Bus Time Clocks Arrive at Brooklyn Bus Stops

A Kensington-bound B67 bus arrives at its 7th Ave stop a minute early (Paul Stremple/BKLYNER)

PARK SLOPE – The LED lights for the B69 to Kensington showed 13 minutes until the next bus. “Want to go across and get a slice?” one traveler asked their companion. A shrug was the response. Instead, they slid into the shade of an awning on 7th Ave, apparently content to wait it out.

Variations on this theme have played out out across neighborhoods in Brooklyn over the last week as countdown clocks for Bus Time arrive in Brooklyn.

The NYC Department of Transportation will install twenty-eight of the Bus Time pole signs by the end of the year. The signs will appear on bus routes in Park Slope, Carroll Gardens, Kensington, Bensonhurst, Sheepshead Bay, Coney Island and Brighton Beach, said the DoT.

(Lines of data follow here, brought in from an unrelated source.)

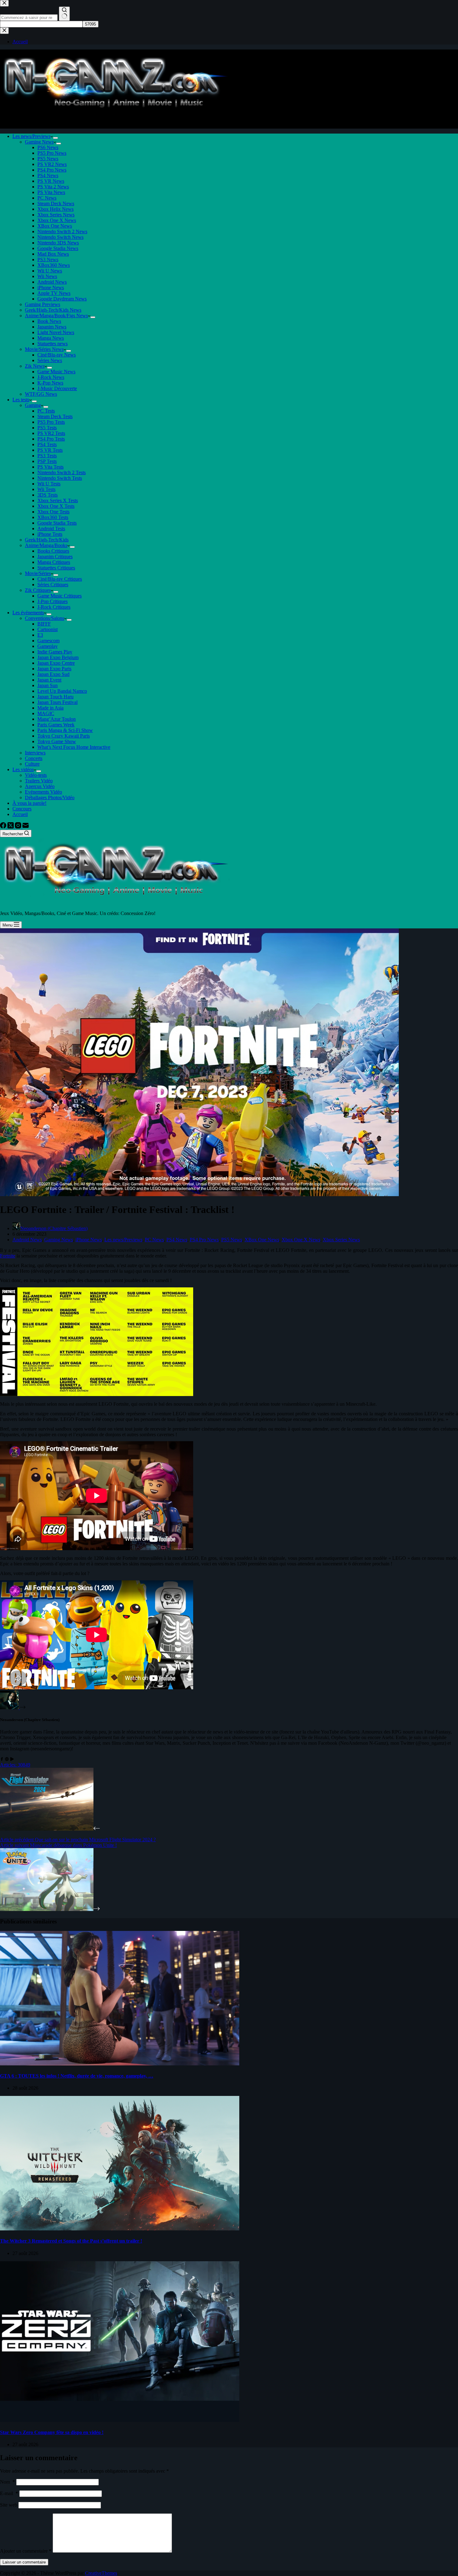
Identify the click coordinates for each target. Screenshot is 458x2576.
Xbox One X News (56, 220)
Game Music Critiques (59, 595)
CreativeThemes (101, 2573)
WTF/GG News (41, 394)
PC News (46, 198)
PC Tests (46, 410)
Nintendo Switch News (60, 237)
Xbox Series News (55, 214)
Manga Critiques (53, 562)
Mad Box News (53, 254)
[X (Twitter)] (11, 826)
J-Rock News (50, 377)
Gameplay (47, 646)
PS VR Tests (50, 450)
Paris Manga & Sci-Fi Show (65, 730)
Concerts (33, 758)
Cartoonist (47, 629)
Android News (52, 282)
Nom (7, 2481)
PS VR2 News (52, 164)
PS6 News (47, 147)
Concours (21, 808)
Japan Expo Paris (54, 668)
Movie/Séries (38, 573)
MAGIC (45, 713)
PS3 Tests (47, 455)
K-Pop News (50, 382)
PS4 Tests (47, 444)
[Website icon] (7, 1759)
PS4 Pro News (51, 169)
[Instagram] (18, 826)
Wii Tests (46, 489)
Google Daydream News (62, 298)
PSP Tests (47, 461)
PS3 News (47, 259)
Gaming (33, 405)
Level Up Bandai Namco (62, 691)
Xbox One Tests (53, 511)
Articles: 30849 (15, 1764)
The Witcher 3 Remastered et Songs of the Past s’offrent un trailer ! (71, 2240)
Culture (32, 764)
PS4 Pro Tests (51, 438)
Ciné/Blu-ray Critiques (59, 579)
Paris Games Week (55, 724)
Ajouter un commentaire (25, 2551)
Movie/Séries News (44, 349)
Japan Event (49, 679)
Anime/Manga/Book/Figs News (56, 315)
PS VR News (50, 181)
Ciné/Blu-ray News (56, 354)
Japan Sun (47, 685)
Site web (8, 2505)
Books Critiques (53, 551)
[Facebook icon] (2, 1759)
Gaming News (39, 141)
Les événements (28, 612)
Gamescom (48, 640)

Each sign shows an LED countdown of the minutes left until the arrival of the next bus on each route. The blank spaces seem to provide an option for new routes serving the same stops, allowing for expansion without replacing entire signs.

Waits are updated in real time, reflecting current bus positions via GPS hardware and wireless technology, said the DoT. The system will be familiar to users of the Bus Time website.

For the vision impaired, there’s also a button on each sign pole that will announce the wait times for each route.

Dylan and Diane Cohen have been using the signs for a couple days and were quite happy with them—though with a few quibbles.

“The voice is very robotic,” said Diane, “And it didn’t say ‘Flatbush,’ but spelled it out: ‘F-L-A-T-B-U-S-H’ without breaks between words. It was confusing.”

“And there’s no more QR code, like on the normal stops,” Dylan observed, “For a backup.” The new bus stop signs do appear to lack the route maps seen further down the road on the old style signs.

The signs are designed to provide riders with easier access to wait time information—especially those riders who may lack a smartphone to access the Bus Time website.

Piloted in Staten Island and Manhattan in 2013-2014, the program has had positive results, said a DoT spokesperson.

With 28 stops planned for the borough in 2017, the DoT says further expansion in Brooklyn will happen through funding provided by local elected officials. How soon that will be is anyones guess, but as of last week, the clock is running.

UPDATE: The story has been updated to clarify the way wait times are calculated—they are updated in real-time via GPS.